To our knowledge, our study is the first to consider the association between parental longevity and offspring's dispositional optimism. Findings from the present study are consistent with the previously described cross-sectional study (Yashin et al. 2010), which also used a familial approach and showed that parental longevity was associated with certain endophenotypic characteristics of the offspring, such as cognition. Using a similar study design, we extend these findings by showing that parental longevity is also associated with personality traits of the offspring. Our findings are also in accordance with a study among 246 centenarians which found that the offspring had lower levels of neuroticism and higher extraversion compared to norm scores (Givens et al. 2009). The present findings also extend previous results of our group and others which showed, in the same generation, a positive association between dispositional optimism and lower (cardiovascular) mortality rates (Chida and Steptoe 2008; Giltay et al. 2004, 2006; Tindle et al. 2009).

Although our results show an association between longevity and optimism in two different samples, the underlying mechanisms for this association remain to be elucidated. The association between parental longevity and offspring's optimism may be explained by genetic factors, environmental factors or a combination of both.

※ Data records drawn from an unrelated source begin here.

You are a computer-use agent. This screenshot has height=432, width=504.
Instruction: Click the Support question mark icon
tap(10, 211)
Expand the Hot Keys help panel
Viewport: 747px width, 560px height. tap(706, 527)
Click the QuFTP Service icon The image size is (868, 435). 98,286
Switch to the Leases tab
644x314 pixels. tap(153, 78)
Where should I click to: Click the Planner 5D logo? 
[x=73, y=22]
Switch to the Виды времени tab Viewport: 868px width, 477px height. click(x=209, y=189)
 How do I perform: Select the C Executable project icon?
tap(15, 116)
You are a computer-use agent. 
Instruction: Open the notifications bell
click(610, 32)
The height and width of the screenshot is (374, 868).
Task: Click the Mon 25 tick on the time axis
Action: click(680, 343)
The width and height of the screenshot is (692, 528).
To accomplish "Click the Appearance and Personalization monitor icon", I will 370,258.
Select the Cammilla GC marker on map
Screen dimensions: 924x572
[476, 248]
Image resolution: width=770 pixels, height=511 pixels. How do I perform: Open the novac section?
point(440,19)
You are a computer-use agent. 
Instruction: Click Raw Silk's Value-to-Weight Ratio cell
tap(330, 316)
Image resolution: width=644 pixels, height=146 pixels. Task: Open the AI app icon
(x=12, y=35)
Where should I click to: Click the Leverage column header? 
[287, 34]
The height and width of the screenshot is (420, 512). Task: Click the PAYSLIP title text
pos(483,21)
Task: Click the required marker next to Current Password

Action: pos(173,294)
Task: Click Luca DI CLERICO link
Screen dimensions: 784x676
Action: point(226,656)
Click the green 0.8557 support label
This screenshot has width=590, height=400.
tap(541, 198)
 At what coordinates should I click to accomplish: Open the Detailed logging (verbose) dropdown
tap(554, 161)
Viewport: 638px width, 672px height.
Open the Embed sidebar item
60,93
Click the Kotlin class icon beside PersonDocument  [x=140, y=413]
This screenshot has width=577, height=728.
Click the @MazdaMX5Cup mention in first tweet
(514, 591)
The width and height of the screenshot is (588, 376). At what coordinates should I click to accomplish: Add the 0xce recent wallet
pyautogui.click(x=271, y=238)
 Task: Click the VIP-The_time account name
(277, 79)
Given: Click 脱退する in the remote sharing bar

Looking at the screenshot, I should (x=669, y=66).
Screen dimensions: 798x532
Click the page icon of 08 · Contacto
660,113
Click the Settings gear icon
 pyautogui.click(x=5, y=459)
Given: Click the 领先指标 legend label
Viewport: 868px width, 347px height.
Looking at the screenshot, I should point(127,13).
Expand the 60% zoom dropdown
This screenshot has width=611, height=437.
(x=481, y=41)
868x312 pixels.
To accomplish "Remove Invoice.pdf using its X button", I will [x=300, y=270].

Previous family studies have indicated that the two phenotypes, longevity and dispositional optimism, have a heritable component and may be part of a phenotypical spectrum that is inherited together (Martin et al. 2007; Plomin et al. 1992). However, shared heritability is only one of the multiple potential mechanisms, and the environmental effects should not be underestimated. An increasing body of evidence shows that certain factors in childhood environment, particularly the presence of resources such as parental warmth and financial security, may act as a determinant of both parental longevity and offspring's optimism (Heinonen et al. 2005, 2006). For instance, offspring may resemble their parents in their health-promoting behaviours, such as smoking habits, alcohol use, dietary patterns and physical activity (Repetti et al. 2002; Zhang et al. 2004), arising through the effects of reflection and learning. Moreover, this mirroring effect may also influence the offspring's coping styles and stress reactivity to adverse life events. Alternatively, the offspring's optimism may affect longevity of the parents through increased social support and maintenance of the parental role. In this way, offspring's support may buffer parental distress by mediating environmental stresses that threaten to overwhelm the coping abilities of the older parent (Okamoto and Tanaka 2004; Silverstein and Bengtson 1991; Zunzunegui et al. 2009).

In our study, optimism levels of the offspring were the highest when both parents were long-lived. However, maternal longevity was slightly more strongly associated with offspring's optimism than paternal longevity. These findings are consistent with the results of some studies that investigated the relative importance of the sex-specific transmission of heritable factors on longevity (Brand et al. 1992; Yashin et al. 2010). The authors suggested that the stronger effect of maternal longevity on offspring's characteristics might be primarily mediated through shared heritable factors, either genetic or non-genetic (Brand et al. 1992). Nevertheless, environmental factors are also likely to play an important role in the differential inheritance of longevity. Either way, potential recall biases should also be taken into account when evaluating sex-specific differences in longevity as it is possible that interviewed participants may better recall their mothers' than their fathers' life span.

In conclusion, our findings suggest that parental longevity, particularly maternal longevity, is associated with offspring's dispositional optimism. These results may help in understanding the mechanisms of familiar transmission of human longevity and the role of optimism. However, further studies are warranted to disentangle the potential causal relationships between life span and dispositional optimism.